When HetuEngine writes data to GaussDB using CTS or ITS syntax, data can be transferred to GaussDB through both the coordinator and worker node of GaussDB, reducing the pressure on the coordinator node of GaussDB and improving data write performance.

The GaussDB MDE function depends on SQL on Hadoop of the GaussDB and uses external servers as carriers for data transmission. Currently, only the external HDFS server is supported by HetuEngine and must be in the same Hadoop cluster as the HetuEngine service.

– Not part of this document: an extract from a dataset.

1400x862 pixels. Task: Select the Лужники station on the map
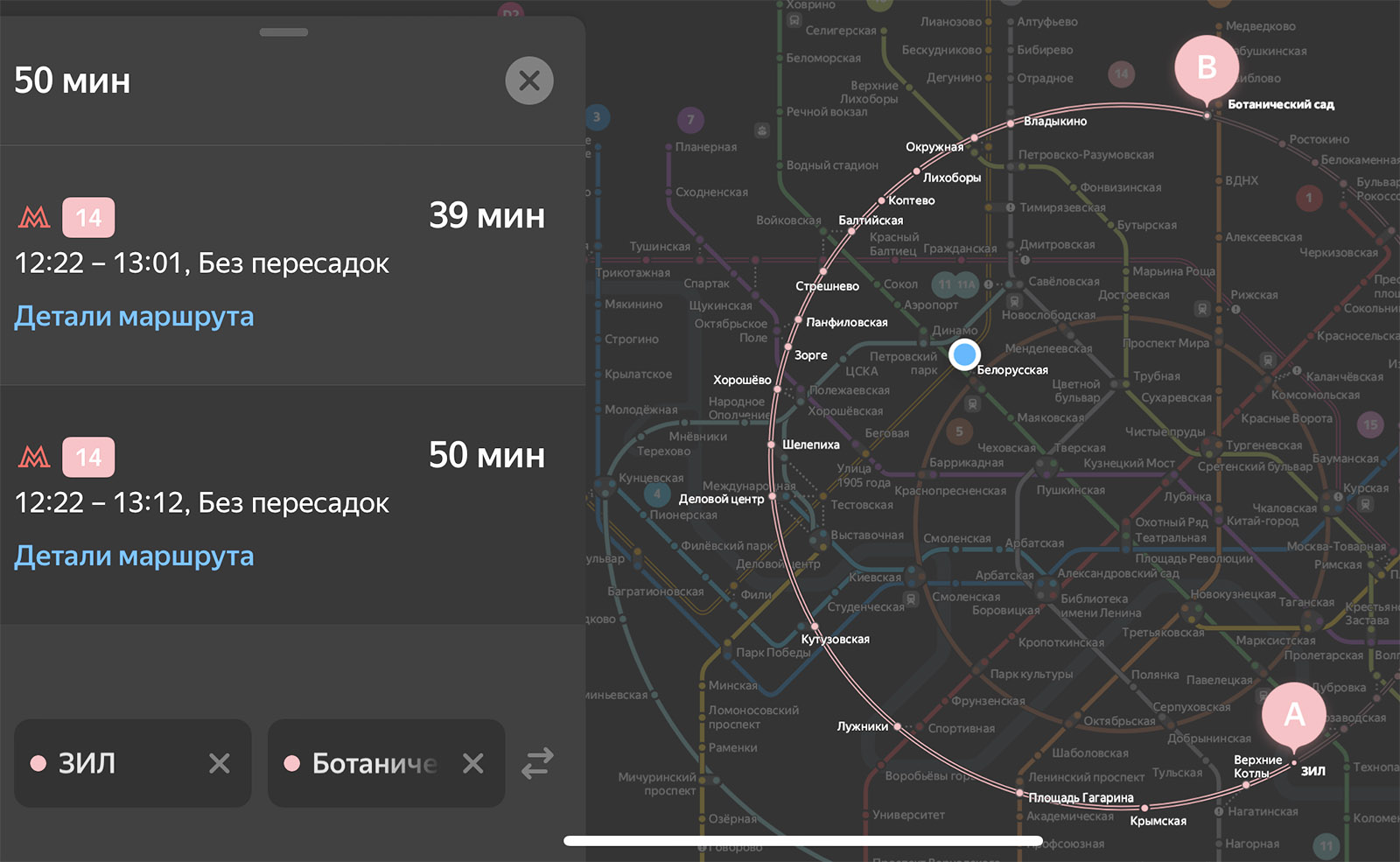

Currently, when HetuEngine executes an SLQ statement to write data to GaussDB, the GaussDB MDE function can be used to improve the performance using only the following two types of syntax:

  • CREATE TABLE AS SELECT FROM hive
  • INSERT INTO SELECT FROM hive
  • Currently, only GaussDB(DWS) 8.0.0 or later is supported.

Procedure

  1. Create an HDFS server in the cluster where the GaussDB service is deployed.
  2. Configure the GaussDB data source by referring to Configuring a GaussDB Data Source and add the gaussdba.mde.enabled parameter in 3.e to enable the GaussDB MDE function.

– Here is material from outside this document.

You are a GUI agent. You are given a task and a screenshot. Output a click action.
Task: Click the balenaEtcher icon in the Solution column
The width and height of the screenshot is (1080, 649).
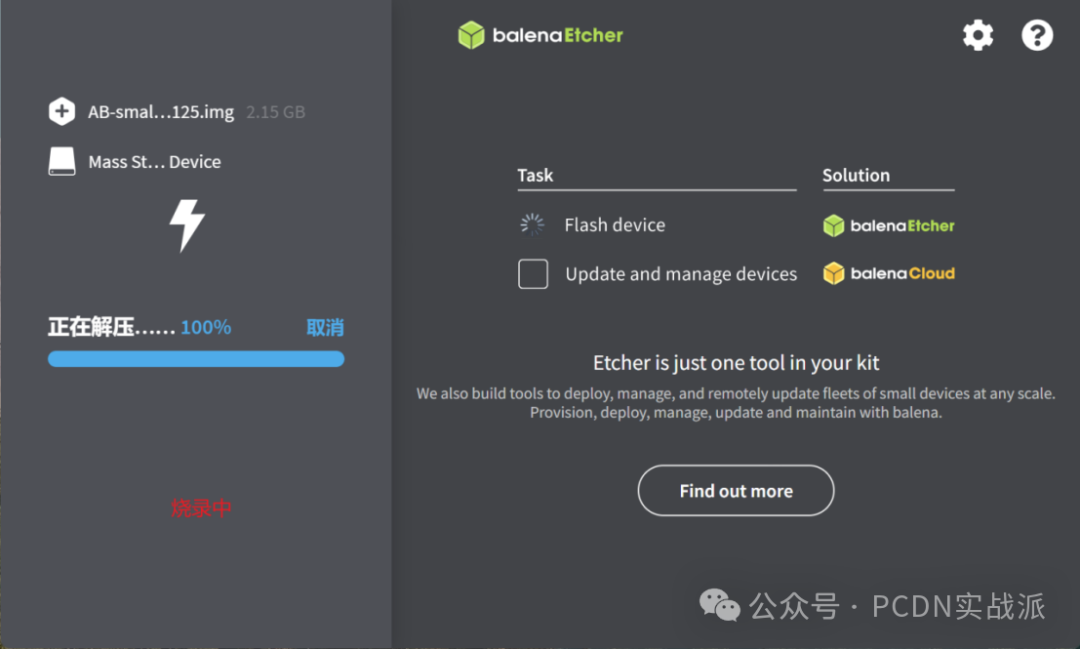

    Table 1 Custom parameters of GaussDB MDE

    Parameter

    Description

    Example Value

    gaussdba.mde.enabled

    Whether to enable the GaussDB MDE function.

    true

    gaussdba.hdfs-server-name

    Name of the HDFS server created in the GaussDB cluster when GaussDB MDE is enabled

    hdfs_server

    gaussdba.hdfs-server-hive-datasource

    Name of the Hive data source corresponding to the HDFS server created in the GaussDB cluster when GaussDB MDE is enabled

    hive

    gaussdba.hdfs-file-size-for-mde

    Size of temporary files when GaussDB MDE is enabled, in MB. You are advised to set this parameter to 64 MB or 128 MB.

    64

    allow-drop-table

    Whether to automatically delete temporary tables in GaussDB when GaussDB MDE is enabled.

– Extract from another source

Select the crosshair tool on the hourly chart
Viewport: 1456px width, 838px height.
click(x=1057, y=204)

    • true: Temporary tables can be deleted. For details about how to configure automatic deletion, see the following notice.
    • false: Temporary tables cannot be deleted.

    true

    If allow-drop-table is set to true, you can set mde.clean.task.enabled to true to enable automatic deletion of temporary tables in GaussDB. By default, temporary tables are queried every hour and automatically deleted 24 hours later.

    On FusionInsight Manager, click Cluster, choose Services > HetuEngine, click Configuration, and then All Configurations. On the displayed page, click HSBroker (Role), click Customization, and choose application.customized.properties. Add a custom parameter mde.clean.task.enabled and set its value to true.